All that bonding outside, gone.

“Freak out later, work now.” Bucky points up ahead. “We’ve got the opposite of friendlies.”

He’s right. The robot guards blocking the path look familiar.

“Fuck me,” Tony curses.

“Pass,” Bucky replies flatly. “Are those…?”

My cutting edge tech? Yes.”

“Huh. Hammer must have hacked it.”

“I can’t be hacked.”

Bucky grimaces pointedly.

“I can’t.” Tony frowns at the sentries, which are painted black. With flames. Talk about gaudy. “Especially not by Justin Hammer.”

“Maybe we should drop by. Ask him how he did it.”

“You read my mind, Barnes.”

“While we’re at it, we can ask why he’d kidnap Steve.”

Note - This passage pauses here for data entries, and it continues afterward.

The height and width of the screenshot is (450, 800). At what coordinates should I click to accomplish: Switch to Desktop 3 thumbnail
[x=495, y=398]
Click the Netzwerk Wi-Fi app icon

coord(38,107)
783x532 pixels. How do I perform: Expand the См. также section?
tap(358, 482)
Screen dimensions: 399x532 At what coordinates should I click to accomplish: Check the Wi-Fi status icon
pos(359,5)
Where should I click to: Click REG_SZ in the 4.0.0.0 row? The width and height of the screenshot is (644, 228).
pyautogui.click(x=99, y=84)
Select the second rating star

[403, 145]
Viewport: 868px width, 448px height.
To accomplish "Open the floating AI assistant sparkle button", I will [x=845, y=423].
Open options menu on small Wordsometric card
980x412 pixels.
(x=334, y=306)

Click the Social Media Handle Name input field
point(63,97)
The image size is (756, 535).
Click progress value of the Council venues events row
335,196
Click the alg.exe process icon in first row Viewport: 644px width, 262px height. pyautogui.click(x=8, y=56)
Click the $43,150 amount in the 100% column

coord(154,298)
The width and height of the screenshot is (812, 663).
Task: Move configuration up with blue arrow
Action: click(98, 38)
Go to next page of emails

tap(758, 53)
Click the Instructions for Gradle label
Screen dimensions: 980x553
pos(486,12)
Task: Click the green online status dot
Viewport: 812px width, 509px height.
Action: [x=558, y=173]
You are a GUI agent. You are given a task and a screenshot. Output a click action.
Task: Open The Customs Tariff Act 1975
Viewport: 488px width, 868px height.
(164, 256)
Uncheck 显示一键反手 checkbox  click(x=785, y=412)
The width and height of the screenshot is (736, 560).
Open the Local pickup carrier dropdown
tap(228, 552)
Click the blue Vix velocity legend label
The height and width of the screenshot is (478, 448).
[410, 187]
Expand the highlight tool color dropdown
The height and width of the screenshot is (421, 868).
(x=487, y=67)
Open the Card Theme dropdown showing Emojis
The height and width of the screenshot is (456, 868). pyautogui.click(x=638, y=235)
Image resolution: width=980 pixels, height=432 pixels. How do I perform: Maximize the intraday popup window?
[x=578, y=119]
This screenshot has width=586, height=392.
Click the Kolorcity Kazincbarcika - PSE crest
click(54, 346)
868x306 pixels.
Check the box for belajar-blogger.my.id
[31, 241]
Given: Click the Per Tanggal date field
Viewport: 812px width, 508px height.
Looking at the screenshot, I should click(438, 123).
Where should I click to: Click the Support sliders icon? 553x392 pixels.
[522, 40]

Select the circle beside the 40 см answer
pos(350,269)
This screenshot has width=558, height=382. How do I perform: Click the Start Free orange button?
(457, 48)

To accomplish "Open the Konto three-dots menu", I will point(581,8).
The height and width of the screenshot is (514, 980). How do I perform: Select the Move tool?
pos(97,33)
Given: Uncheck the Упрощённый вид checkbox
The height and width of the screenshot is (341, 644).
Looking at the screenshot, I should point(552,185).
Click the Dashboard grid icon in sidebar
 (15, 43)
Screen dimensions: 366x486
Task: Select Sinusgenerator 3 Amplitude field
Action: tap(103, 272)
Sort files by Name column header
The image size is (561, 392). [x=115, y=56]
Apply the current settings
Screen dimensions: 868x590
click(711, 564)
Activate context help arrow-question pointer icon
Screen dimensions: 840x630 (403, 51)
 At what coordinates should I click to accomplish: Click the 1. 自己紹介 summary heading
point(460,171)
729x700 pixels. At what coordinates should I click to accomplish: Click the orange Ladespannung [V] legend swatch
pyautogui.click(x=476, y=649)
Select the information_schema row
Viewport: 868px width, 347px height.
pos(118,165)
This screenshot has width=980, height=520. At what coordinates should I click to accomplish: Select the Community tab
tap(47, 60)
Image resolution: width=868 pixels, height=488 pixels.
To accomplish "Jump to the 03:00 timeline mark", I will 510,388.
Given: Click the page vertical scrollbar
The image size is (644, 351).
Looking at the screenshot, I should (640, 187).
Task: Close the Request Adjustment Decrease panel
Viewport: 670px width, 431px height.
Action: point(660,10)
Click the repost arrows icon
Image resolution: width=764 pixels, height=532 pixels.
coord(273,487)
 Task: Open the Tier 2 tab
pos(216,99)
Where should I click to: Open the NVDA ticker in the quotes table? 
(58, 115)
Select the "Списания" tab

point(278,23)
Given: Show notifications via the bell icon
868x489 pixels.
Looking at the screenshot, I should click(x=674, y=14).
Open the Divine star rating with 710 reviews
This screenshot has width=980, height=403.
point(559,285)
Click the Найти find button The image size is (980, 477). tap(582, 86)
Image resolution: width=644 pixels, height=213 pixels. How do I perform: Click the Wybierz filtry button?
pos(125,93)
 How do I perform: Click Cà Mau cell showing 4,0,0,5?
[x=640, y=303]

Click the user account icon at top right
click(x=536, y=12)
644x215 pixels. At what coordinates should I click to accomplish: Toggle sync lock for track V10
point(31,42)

Tony lifts one shoulder. “I’m formulating some guesses, now. Professional jealousy?”

Bucky snorts. “Of course you find a way to make this about you.”

“Whoa, there, Jim Jam. I don’t begrudge you your bespoke villains. Which are who again? Oh yeah, the American public.” Tony doesn’t even need Steve’s chiding voice saying his name; his shame is instant. “I’ll admit, that was a low blow.” He shifts on his feet and says, “I’m worried.”

“Me too,” Bucky replies, and it’s as close to a truce outside the loons as they’re ever going to get. “Let’s find our boy.”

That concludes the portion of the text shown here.